COBOL PARKは5月11日、メインフレーム領域におけるアプリケーション保守開発サービスの知見を生かし、2026年4月1日付でAI活用に特化した新組織「AI推進室」を新設したことを発表した。

属人化や人材不足といった課題に対応しながら、顧客の基幹システムの安定運用と段階的なモダナイゼーションを支援する。

新組織設立の背景

メインフレームは現在でも多くの企業の基幹業務を支える重要なシステム基盤として利用されているが、業界全体では、メインフレーム技術者の高齢化・人材不足、属人化した業務知識の継承難といった課題が顕在化している。

その結果、品質維持および保証や安定的な運用維持が困難になるだけでなく、業務継続リスクの増加や将来的なモダナイゼーション、クラウド移行ができなくなるリスクも高まっている。

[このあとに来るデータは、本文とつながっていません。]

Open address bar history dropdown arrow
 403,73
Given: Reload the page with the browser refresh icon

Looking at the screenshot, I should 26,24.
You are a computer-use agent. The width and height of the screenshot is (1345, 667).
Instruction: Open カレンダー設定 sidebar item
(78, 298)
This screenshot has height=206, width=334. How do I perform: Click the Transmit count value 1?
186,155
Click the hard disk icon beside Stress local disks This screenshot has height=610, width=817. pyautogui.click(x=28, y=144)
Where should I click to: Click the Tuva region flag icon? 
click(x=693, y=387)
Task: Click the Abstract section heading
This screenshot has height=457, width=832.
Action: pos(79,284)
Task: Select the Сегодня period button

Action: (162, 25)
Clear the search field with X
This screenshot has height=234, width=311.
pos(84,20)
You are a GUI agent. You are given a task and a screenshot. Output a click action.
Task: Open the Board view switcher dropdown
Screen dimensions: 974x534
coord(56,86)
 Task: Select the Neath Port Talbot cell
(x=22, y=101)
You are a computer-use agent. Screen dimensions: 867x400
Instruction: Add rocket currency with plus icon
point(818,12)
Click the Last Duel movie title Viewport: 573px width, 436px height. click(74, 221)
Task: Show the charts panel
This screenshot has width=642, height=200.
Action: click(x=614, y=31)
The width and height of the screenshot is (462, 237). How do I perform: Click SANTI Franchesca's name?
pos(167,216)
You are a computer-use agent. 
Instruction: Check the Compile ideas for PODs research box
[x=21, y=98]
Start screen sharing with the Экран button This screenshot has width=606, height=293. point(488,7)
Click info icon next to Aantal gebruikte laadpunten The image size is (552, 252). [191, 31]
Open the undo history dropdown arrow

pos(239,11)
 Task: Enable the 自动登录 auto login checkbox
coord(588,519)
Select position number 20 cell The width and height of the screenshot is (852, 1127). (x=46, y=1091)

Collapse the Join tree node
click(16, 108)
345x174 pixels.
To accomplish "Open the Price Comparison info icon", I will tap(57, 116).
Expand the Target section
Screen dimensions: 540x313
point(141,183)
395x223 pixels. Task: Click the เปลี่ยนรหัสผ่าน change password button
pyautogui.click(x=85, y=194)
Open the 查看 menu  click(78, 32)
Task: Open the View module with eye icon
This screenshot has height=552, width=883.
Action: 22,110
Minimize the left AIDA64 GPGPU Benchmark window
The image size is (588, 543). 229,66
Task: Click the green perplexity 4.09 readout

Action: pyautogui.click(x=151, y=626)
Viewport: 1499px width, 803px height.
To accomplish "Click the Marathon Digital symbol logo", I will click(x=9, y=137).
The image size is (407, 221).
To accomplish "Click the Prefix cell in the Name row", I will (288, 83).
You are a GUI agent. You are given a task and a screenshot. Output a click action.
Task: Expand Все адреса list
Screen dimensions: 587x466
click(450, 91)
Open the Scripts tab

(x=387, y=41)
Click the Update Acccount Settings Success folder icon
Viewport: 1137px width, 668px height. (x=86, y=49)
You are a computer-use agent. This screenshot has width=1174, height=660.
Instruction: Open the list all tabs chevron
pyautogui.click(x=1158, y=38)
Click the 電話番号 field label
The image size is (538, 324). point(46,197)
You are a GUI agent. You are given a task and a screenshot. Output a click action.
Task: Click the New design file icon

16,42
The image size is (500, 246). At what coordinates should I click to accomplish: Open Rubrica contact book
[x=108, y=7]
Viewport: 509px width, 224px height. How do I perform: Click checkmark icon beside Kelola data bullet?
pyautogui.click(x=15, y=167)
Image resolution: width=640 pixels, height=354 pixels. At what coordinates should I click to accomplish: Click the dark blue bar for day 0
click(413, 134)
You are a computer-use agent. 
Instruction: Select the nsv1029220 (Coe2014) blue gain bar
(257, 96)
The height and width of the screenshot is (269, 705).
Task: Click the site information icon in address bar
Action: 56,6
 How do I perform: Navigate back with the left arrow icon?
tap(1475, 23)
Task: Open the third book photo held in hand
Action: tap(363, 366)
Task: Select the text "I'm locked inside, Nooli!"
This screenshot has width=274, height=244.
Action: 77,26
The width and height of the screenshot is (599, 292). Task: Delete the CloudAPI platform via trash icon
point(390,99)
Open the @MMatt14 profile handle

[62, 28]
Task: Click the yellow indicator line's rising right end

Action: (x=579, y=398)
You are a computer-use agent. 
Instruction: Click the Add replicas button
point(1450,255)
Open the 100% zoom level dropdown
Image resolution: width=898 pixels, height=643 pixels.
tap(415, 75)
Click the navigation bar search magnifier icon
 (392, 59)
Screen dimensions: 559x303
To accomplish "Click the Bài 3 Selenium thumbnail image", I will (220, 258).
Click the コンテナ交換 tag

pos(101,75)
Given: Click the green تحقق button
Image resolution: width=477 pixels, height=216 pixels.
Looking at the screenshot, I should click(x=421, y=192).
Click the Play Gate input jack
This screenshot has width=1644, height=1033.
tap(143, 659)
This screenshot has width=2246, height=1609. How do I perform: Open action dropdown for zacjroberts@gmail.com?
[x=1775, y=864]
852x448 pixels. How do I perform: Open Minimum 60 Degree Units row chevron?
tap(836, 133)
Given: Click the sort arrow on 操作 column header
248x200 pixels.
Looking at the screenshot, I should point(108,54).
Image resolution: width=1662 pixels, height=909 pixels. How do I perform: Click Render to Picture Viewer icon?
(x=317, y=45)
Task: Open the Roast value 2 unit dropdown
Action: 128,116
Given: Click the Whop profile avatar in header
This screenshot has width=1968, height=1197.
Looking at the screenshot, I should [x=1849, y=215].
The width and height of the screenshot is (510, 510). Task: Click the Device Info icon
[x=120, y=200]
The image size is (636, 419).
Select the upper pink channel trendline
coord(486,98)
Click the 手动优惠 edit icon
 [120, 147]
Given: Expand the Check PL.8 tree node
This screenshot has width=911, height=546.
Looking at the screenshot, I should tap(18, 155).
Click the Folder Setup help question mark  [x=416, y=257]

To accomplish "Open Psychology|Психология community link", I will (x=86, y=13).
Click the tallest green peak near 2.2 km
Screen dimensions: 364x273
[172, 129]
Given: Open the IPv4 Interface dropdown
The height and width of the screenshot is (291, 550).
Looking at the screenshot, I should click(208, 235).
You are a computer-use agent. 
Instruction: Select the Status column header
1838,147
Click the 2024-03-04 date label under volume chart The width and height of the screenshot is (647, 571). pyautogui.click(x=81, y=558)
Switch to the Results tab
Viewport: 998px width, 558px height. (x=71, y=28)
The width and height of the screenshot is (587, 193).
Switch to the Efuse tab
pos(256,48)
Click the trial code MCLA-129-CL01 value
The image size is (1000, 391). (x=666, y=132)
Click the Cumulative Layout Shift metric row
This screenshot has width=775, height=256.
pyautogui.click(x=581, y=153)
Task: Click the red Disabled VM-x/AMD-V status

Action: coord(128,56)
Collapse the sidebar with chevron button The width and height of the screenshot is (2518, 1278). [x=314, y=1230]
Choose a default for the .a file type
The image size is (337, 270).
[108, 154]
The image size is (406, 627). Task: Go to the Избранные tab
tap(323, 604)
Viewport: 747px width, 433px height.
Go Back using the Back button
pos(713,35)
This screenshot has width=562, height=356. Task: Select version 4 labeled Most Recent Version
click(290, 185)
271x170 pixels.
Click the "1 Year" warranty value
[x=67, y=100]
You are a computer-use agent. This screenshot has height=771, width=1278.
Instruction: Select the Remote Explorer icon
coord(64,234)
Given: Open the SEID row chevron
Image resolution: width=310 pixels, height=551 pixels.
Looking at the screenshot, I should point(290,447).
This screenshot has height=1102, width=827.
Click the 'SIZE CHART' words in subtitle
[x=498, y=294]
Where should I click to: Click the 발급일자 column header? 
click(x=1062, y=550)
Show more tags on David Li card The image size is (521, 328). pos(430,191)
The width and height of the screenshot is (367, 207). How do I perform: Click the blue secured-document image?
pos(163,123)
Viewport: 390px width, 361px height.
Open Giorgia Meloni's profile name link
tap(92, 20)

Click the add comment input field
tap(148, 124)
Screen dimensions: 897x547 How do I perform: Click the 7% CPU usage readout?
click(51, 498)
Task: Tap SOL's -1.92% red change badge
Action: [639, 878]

こうした課題に対し、AIを活用し、従来の人的リソースに依存したアプローチだけでは対応が難しかった、過去の情報の解析や作業効率化と品質の平準化を同時に図るため、業務プロセスの最適化や知識活用、品質向上を担う専門組織として、AI活用に特化した新組織「AI推進室」を設立した。

新組織「AI推進室」の位置づけと目的

「AI推進室」は基幹システムが稼働するメインフレーム環境を対象に、AIを活用したマイグレーションやアプリケーション保守・開発の高度化などに取り組み、顧客に多様な付加価値を提供する専門組織。

マイグレーションにおける現行資産の解析や影響調査、設計・テストといった複雑で属人化しやすい工程に対し、AIを適用して作業の効率化と品質向上を実現し、メインフレーム環境を安定性と確実性を担保しながら、迅速にクラウドやオープン環境へ移行する。

COBOL PARKは今後、出資企業との連携を軸に、AIの専門性を有する技術パートナーとも順次協業を進め、メインフレームの保守・開発・モダナイゼーションの各工程においてAIを実装したサービスを段階的に提供する。

これにより、業界全体が直面する人材不足や属人化の課題解決に資するAI活用の社会実装を加速するとのことだ。